Marion Halligan was born and educated in Newcastle. She worked as a school teacher and freelance journalist before publishing her first short stories in the early 1980s. Halligan is a prolific reviewer and short story writer, winning awards in both fields. Her first collection of stories, The Living Hothouse (1988) won a number of awards including the Steele Rudd Award. She published her first novel in 1987 and has published six novels to date (2001). Her most admired work is Lovers' Knots: A Hundred-Year Novel (1992) which won many awards, including the Age Book of the Year Award. Her 1996 novel The Golden Dress was short-listed for the Miles Franklin Award.
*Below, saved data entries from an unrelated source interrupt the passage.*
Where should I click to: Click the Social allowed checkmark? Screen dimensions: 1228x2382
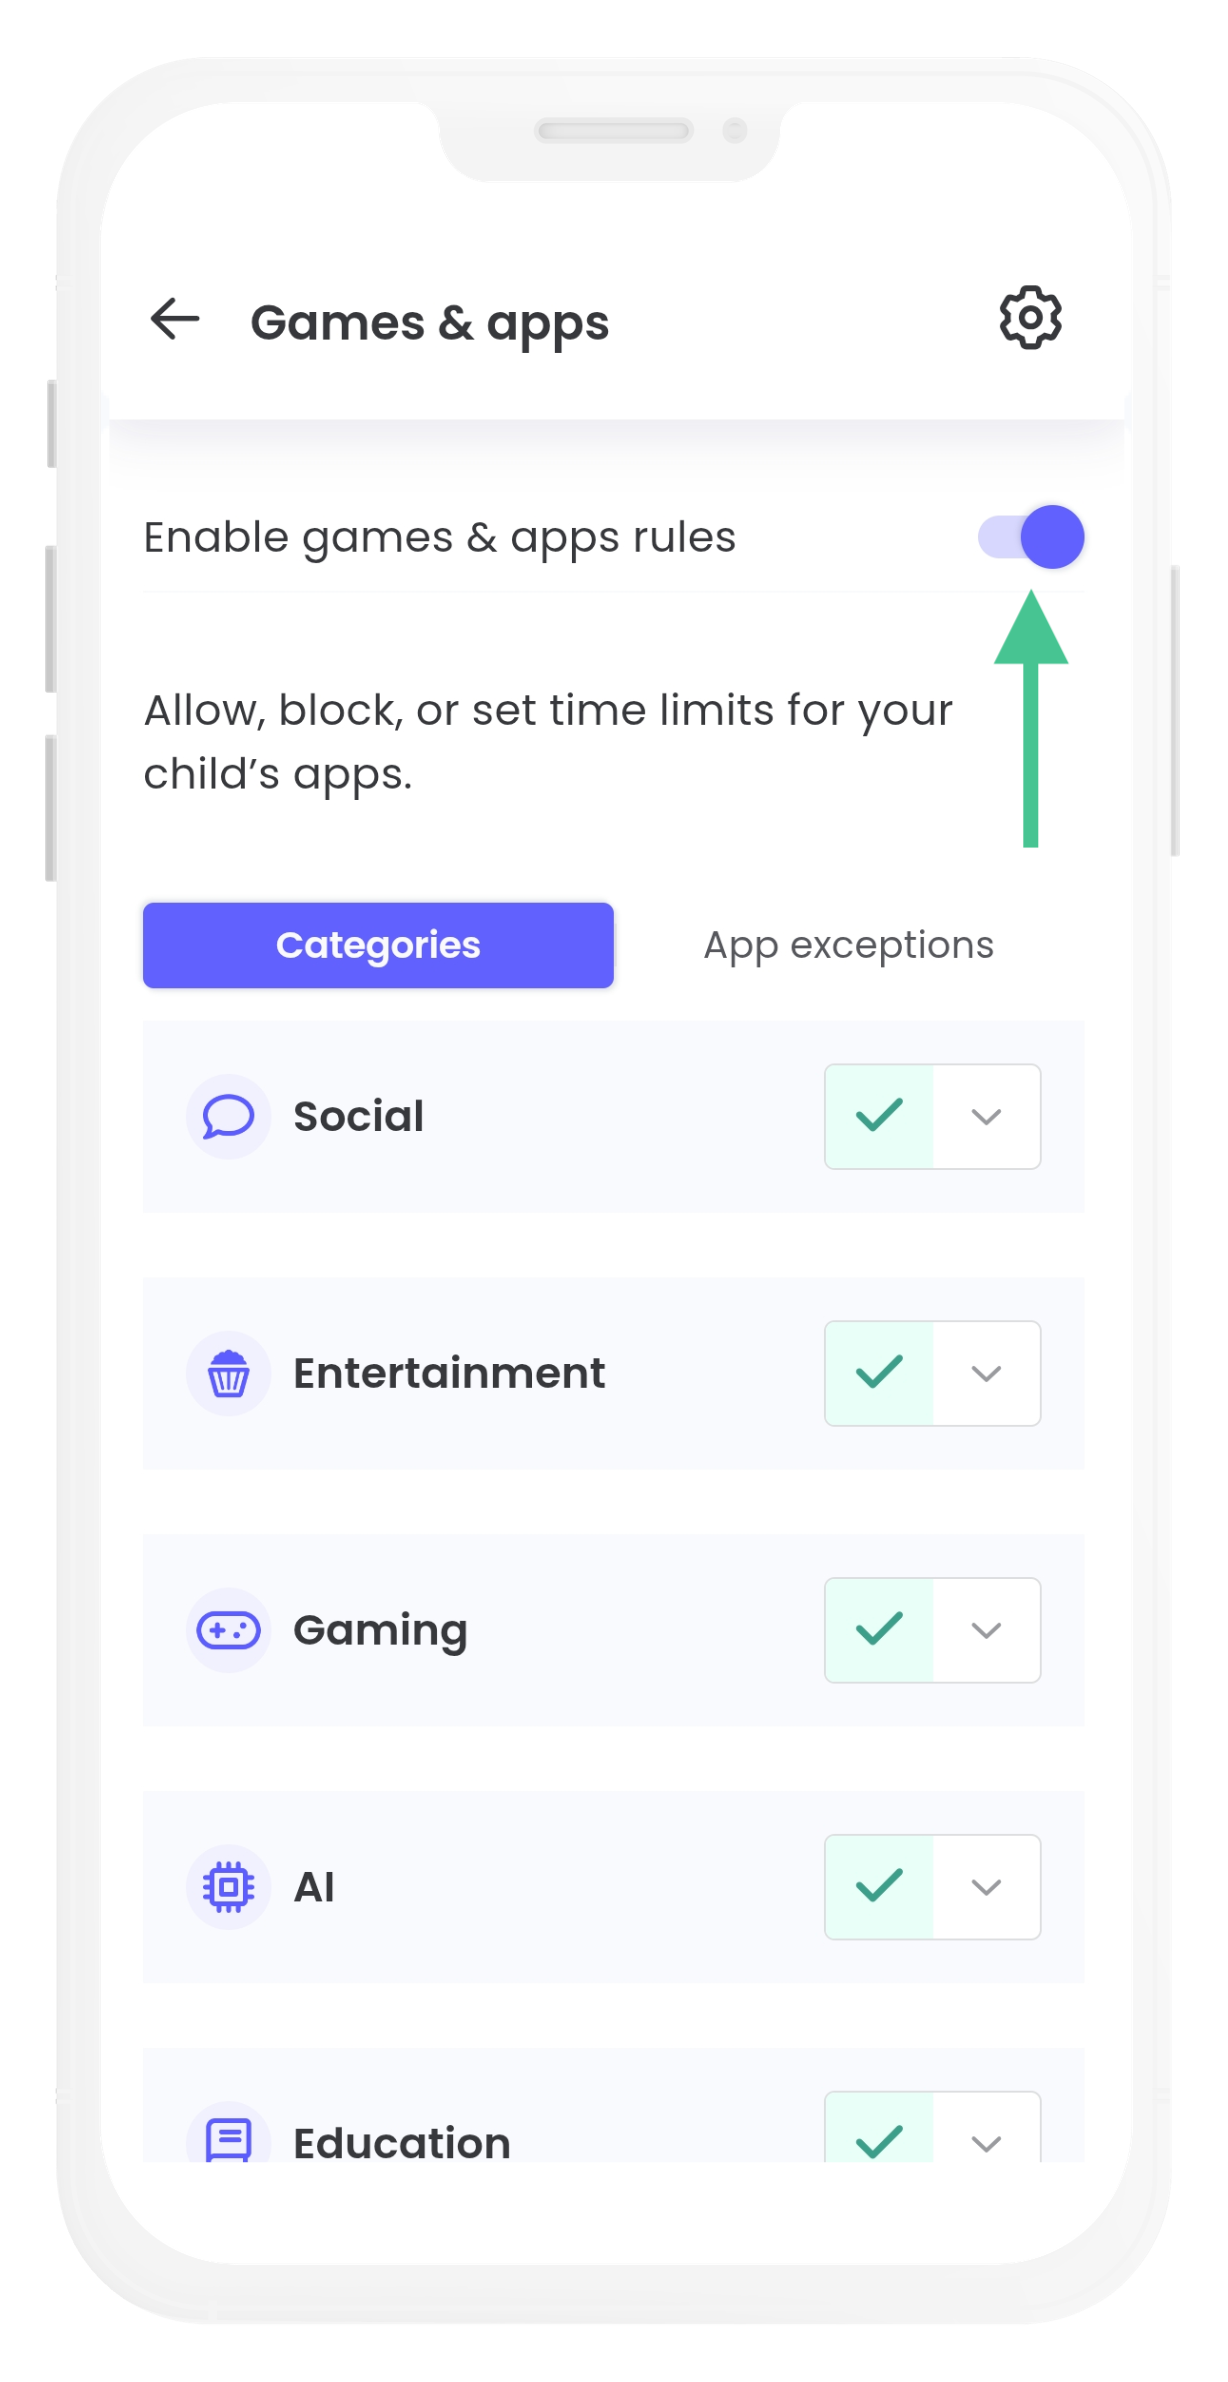coord(879,1116)
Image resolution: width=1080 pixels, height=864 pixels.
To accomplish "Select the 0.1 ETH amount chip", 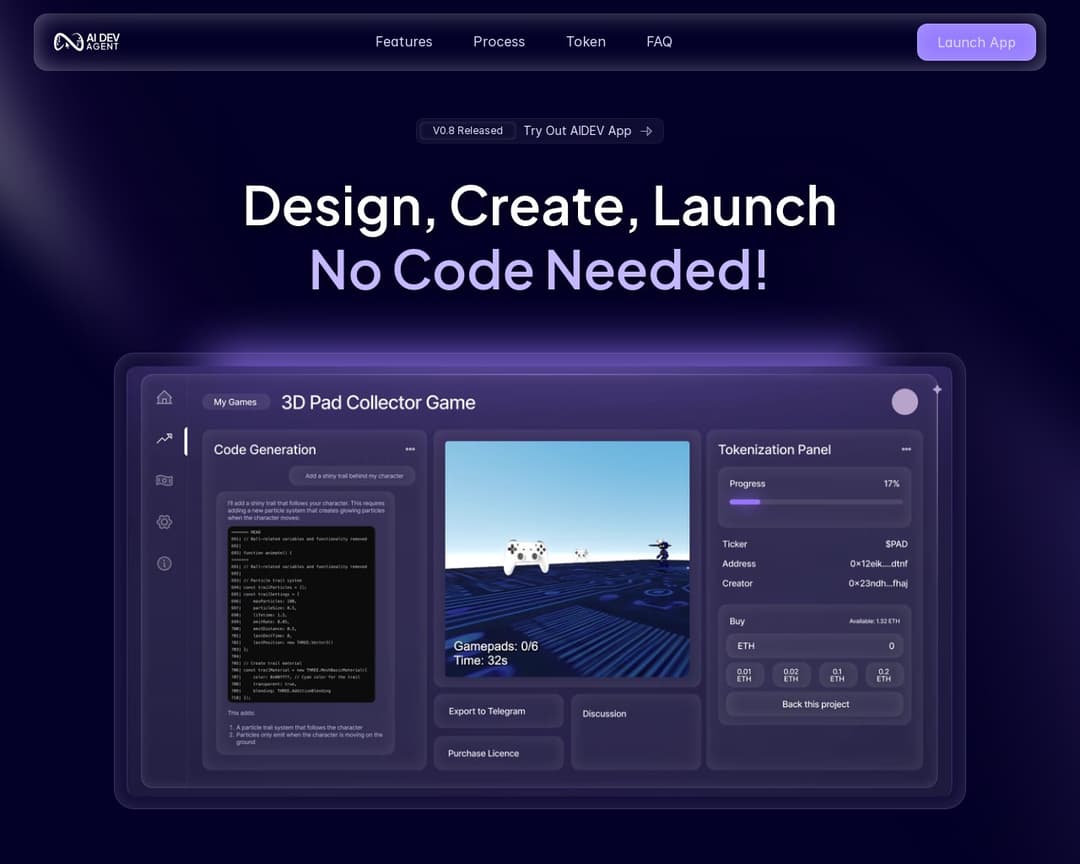I will (837, 675).
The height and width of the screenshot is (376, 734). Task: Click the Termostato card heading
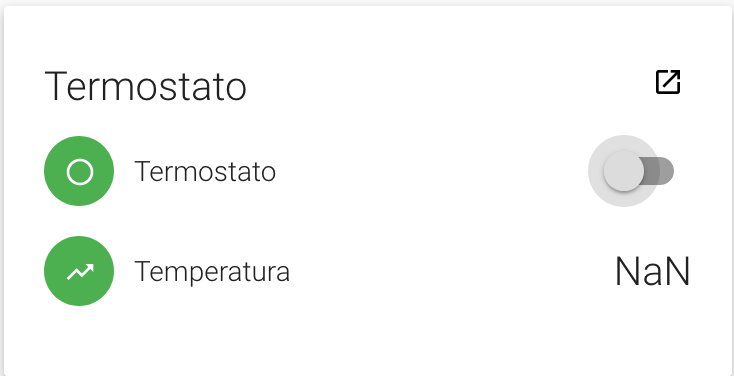click(x=145, y=86)
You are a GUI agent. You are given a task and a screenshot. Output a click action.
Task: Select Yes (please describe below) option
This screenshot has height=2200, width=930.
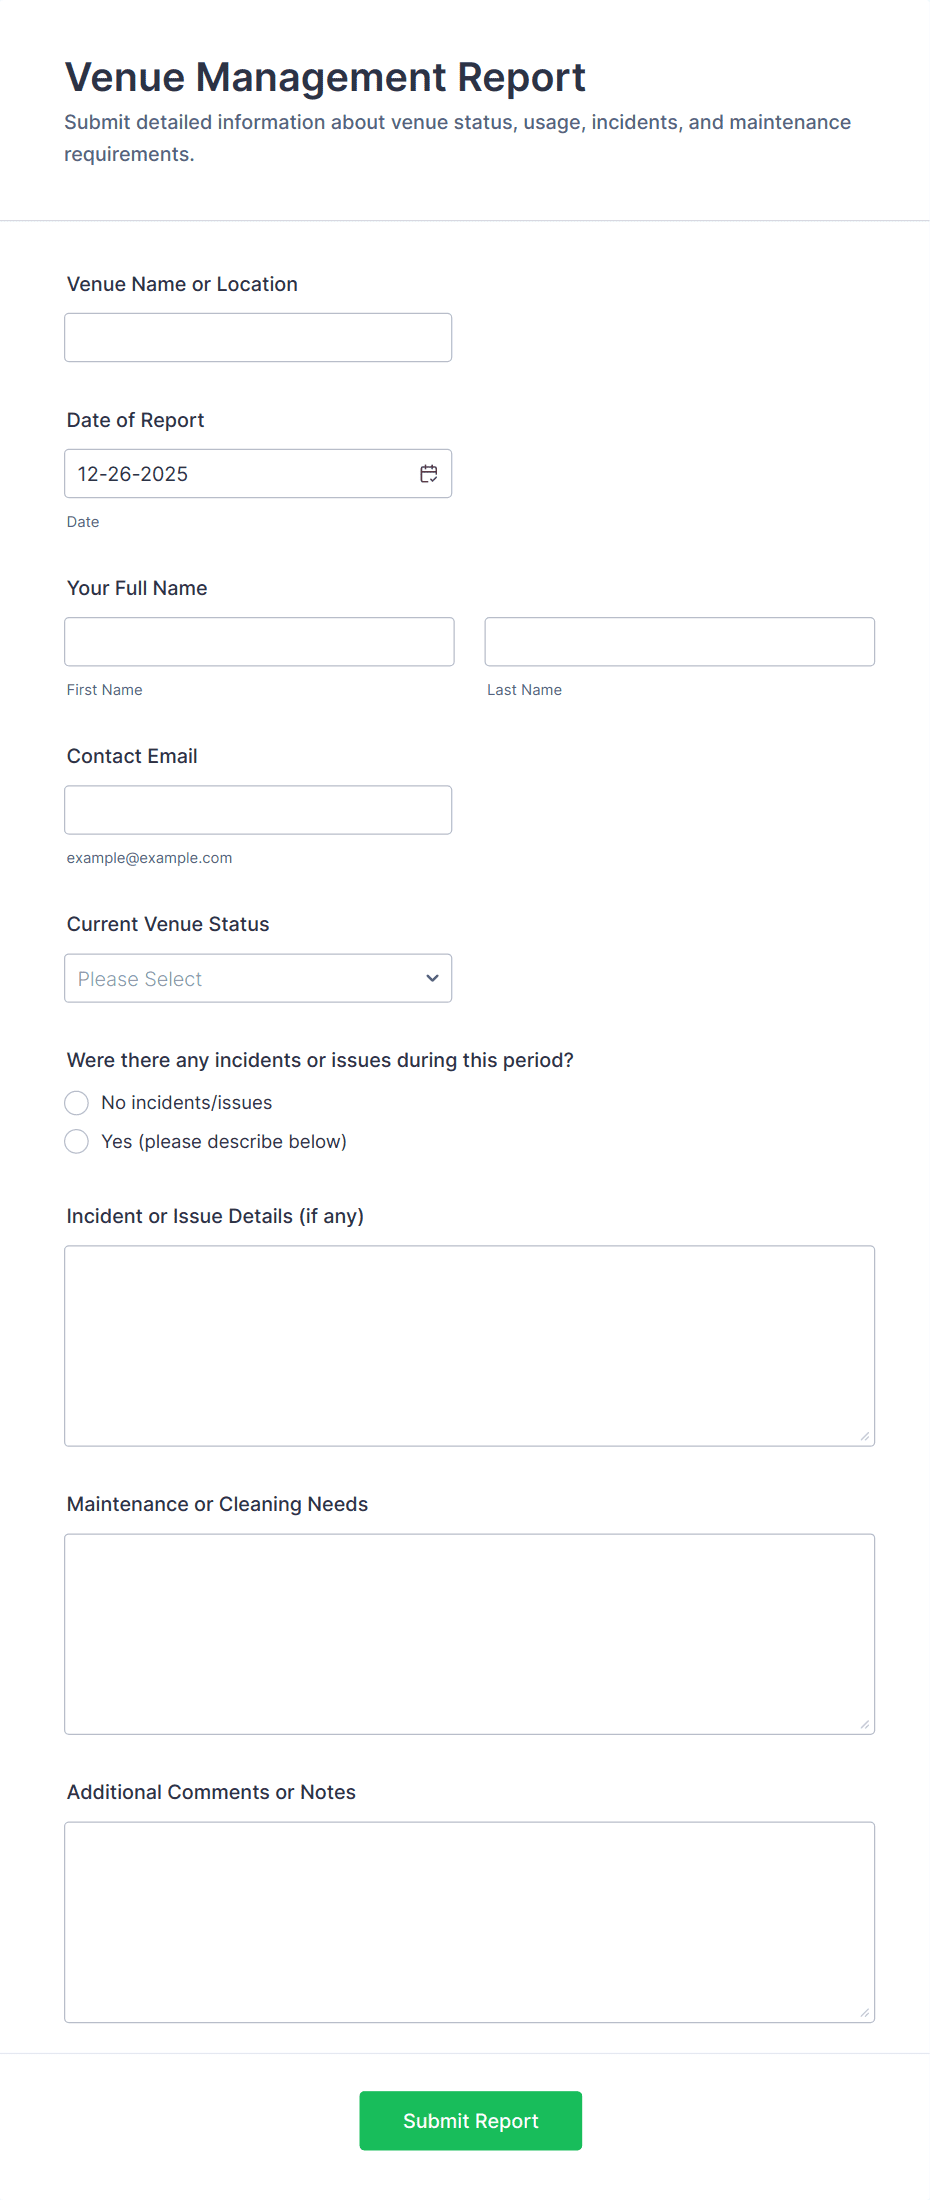[x=77, y=1142]
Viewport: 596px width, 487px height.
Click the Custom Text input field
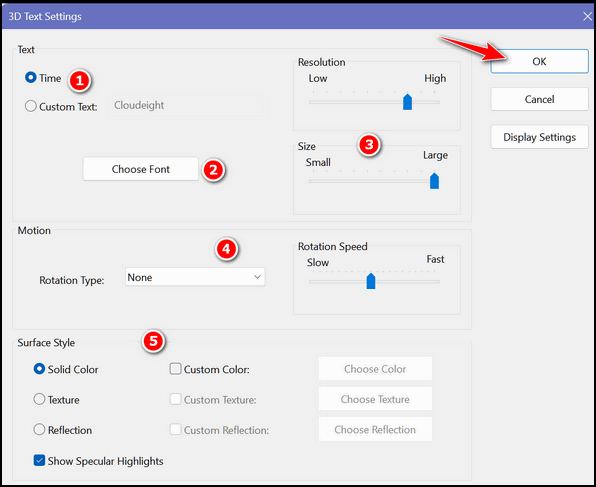pos(188,106)
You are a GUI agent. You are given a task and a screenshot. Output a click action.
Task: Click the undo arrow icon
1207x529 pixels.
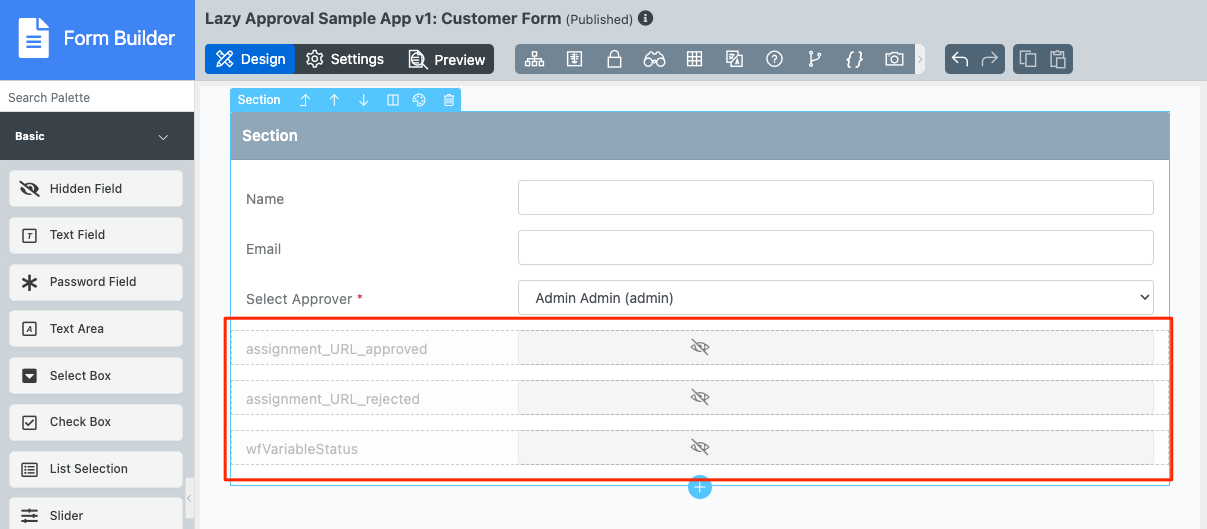point(960,59)
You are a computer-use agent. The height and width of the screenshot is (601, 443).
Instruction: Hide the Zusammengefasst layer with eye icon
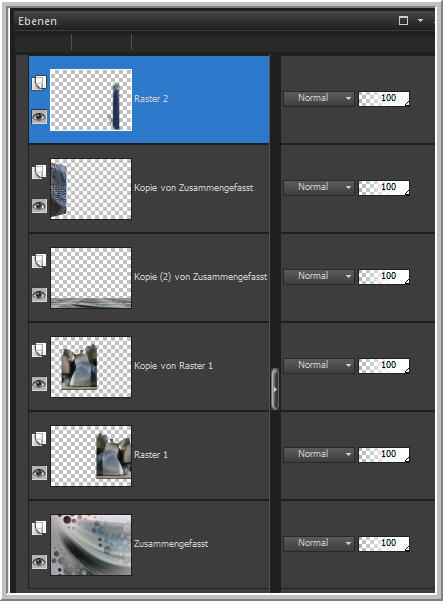click(39, 562)
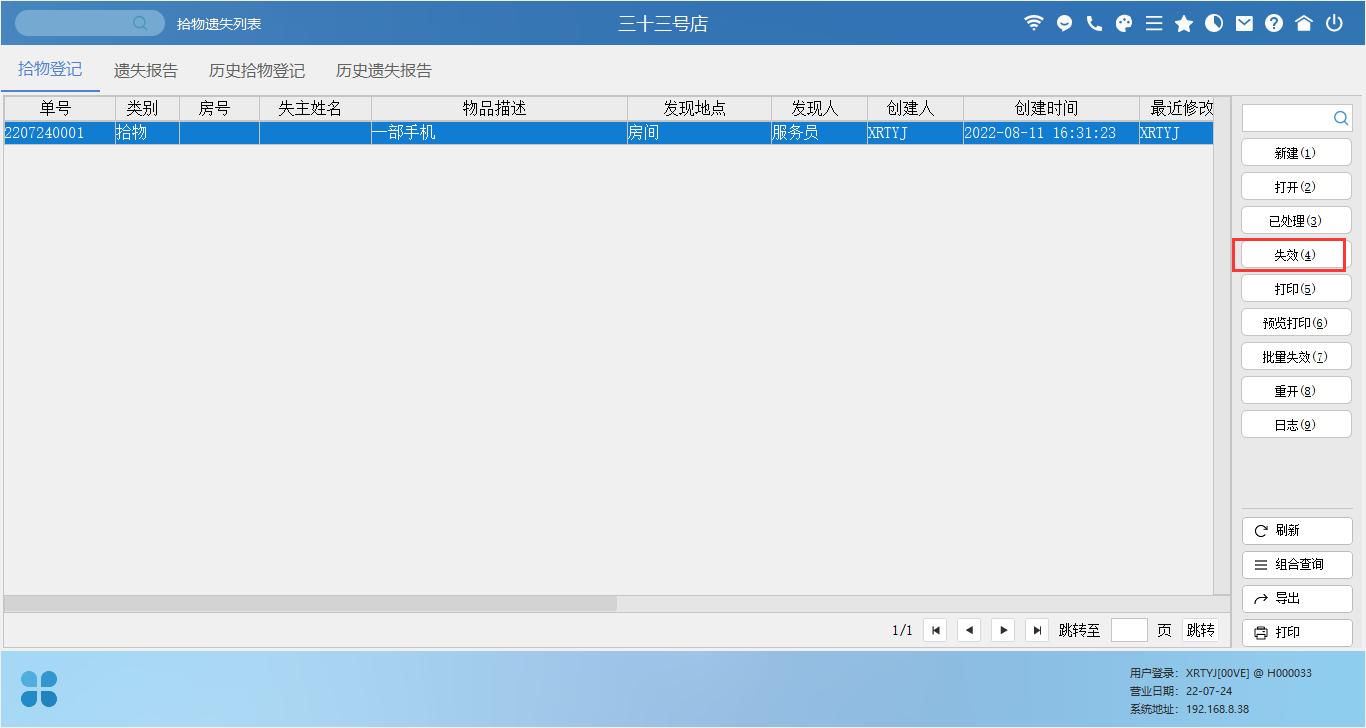
Task: Switch to the 遗失报告 tab
Action: coord(146,71)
Many of Halligan's stories and novels are set in Canberra and explore individual lives in the city's academic culture. Lovers' Knots is set in Newcastle and tells the story of one family's growth in a loosely plotted narrative that provides glimpses of the family at various times. Halligan has also written a book about food that won the Prize for Gastronomic Writing in 1991. Her most recent book, The Fog Garden (2001), draws many elements from her own experience of losing her husband to cancer.
Halligan has served as chairperson of the Literature Board of the Australia Council and the Australian National Word Festival. She has been writer-in-residence at several institutions and has received a number of grants from the Literature Board of the Australia Council. She has resided in Canberra and writes full-time.